Спирин заинтересованно прищурился.
– Какой именно пистолет? «Народный» ТТ сороковых годов – самый дорогой, стоит баксов восемьсот-девятьсот. ТТ чешского и венгерского производства, сделанный из дерьма и старых кальсон, в два раза дешевле. Солидный забугорный потянет на тысячу. А для чего, собственно?
– Видишь ли, Тимур, не хочу впадать в панику, но если хочешь знать: после моих статей мне начали звонить ночью…
– И объясняться в любви? – хохотнул Спирин и медленно пригладил залысины светлых волос. – Модно и тривиально. И ты – что? Послал, конечно?
– Что-то в этом роде, – сказал Андрей. – Любовно обещают отрезать голову и бросить в помойку или положить к дверям квартиры в целлофановом пакете.
– Больше чем понятно. А посылать молодцов не стоило. Надо было сказать: учту, братки, спасибо. – Спирин выпил и, не освобождая лицо от смакующего выражения, посыпал ломтик лимона сахаром, пососал, говоря: – После твоих статей ожидать хвалы и одобрений было бы, по меньшей мере, наивным простодушием. Они такой правды не прощают, коли ты назвал всю эту пиночетовскую историю девяносто третьего «поджогом рейхстага в России». Так у тебя черным по белому сказано? Видишь, я тебя почти цитирую. Да плюс к этому… Как там сказано у тебя? «Гестапо, созданное лжедемократами?» Так, помнится? Ну, силен ты, Андрей, шибко силен! Взыграла в тебе настоящая жилка журналиста: правда или смерть.

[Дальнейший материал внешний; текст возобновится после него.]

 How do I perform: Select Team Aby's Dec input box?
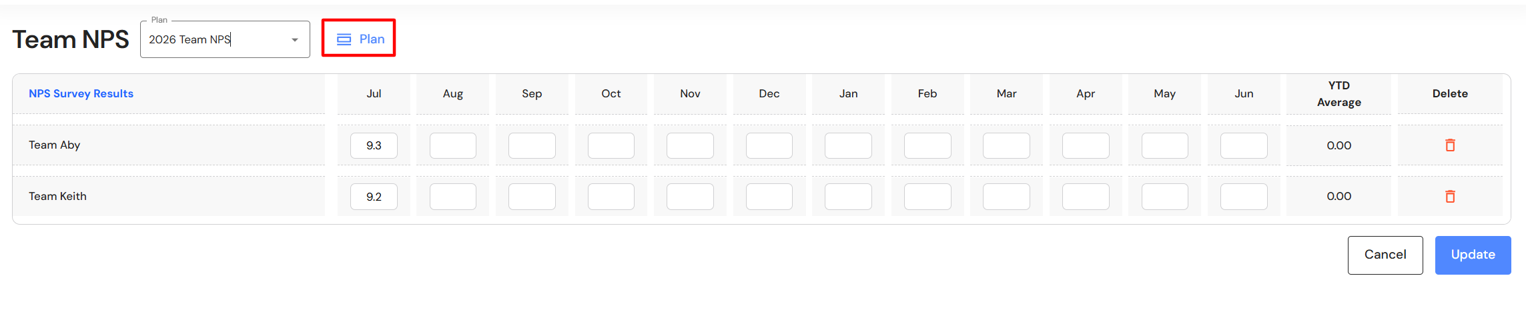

Смерть или правда. – Спирин напряг ноздри, подавил полузевок. – О, дьявол, плохо высыпаюсь. Вот есть вопрос. А не мстил ли ты за эту отметину на щеке? – Светлые, со стальным оттенком глаза его нашли розовый шрам-подковку на щеке Андрея. – Бесспорно, помяли тебя тогда здорово. Хотя могло быть и хуже. Так мстил? Или нет?
Андрей ответил:
– Если скажу «нет» – совру, скажу «да» – совру наполовину.
– Угрозы идут или от твоих ублюдков-костоломов, или от их знакомцев из какой-нибудь мафии. Кстати – провокации, как бумажные цветы на похоронах. Дешевы. Все – на провокациях.

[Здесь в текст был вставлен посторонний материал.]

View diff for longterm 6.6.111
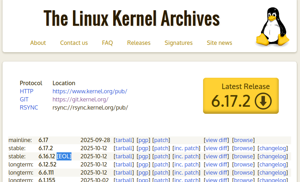pos(216,172)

Андрей напомнил, нахмуренный:
– Ты хорошо понимаешь, зачем мне нужен пистолет. Быть защищенным.
Спирин посмотрел в упор скучными глазами.
– Старик, за тобой они будут охотиться, выбирать ситуацию. Но пистолет хорош в руках того, кто быстрее сумеет выстрелить – хмыряк или ты. Иначе – не пистолет, а болванка, железка. Лучше носить за пазухой водопроводную трубу. Вот смотри! Три-четыре секунды на выхват!
И он молниеносно раздернул полы своего незастегнутого модного пиджака, выхватил из скрипнувшей под мышкой кобуры пистолет, подкинул его, заставив перевернуться в воздухе, и вновь цепко поймал, как это делали герои ковбойских боевиков. Сказал:
– Куда можно лупануть в твоей комнате? Хочешь, собью с люстры сосульку? Где у тебя что-нибудь недорогое? Выстрела не будет слышно. Сталинский дом, стены метровые. Для страховки навинчу глушитель. Увидишь, как это делается. Попробовать?
– Что ж, – разрешил Андрей, подхваченный остро-щекочущим риском при виде оружия, словно влитого в руку Спирина. – Но одно условие. Разобьешь люстру – купишь новую.
– Обещаю.
Спирин натренированными пальцами навинтил глушитель, краем глаза подмигнул Андрею и вскинул руку. Раздался несильный щелчок, как от выстрела воздушного ружья. Хрустальная висюлька на обводе люстры веерообразно брызнула искорками, осколки с тонким звоном посыпались на пол. Не ожидавший такой безукоризненной меткости, Андрей сказал:
– Фантастика. Не снайпера ли тебя учили?
– Вот таким образом, – проговорил Спирин. – Еще одну для ровного счета?
– Хватит. Я не миллионер. Дай-ка посмотреть игрушку.
– Прошу, пан. – Спирин протянул пистолет, снисходительно ободряя. – Попробуй. А вдруг получится? В следующую сосульку справа. Только без моего ковбойского щегольства. Прицелься. Нажимай спусковой крючок плавно, не дергай. Хоп?
Андрей взял пистолет с добротной рубчатой рукояткой, нагретый большой ладонью Спирина; пистолет, удлиненный трубкой глушителя, не был похож на «вальтер» угловатой массивностью, и Андрей заметил с усмешкой:
– Почему-то эта штука мне кое-что напоминает.
– Кого или что?
– Одну сволочь в той милиции.
– Назови фамилию.
– Лейтенант Кустенко. Садист чистой воды.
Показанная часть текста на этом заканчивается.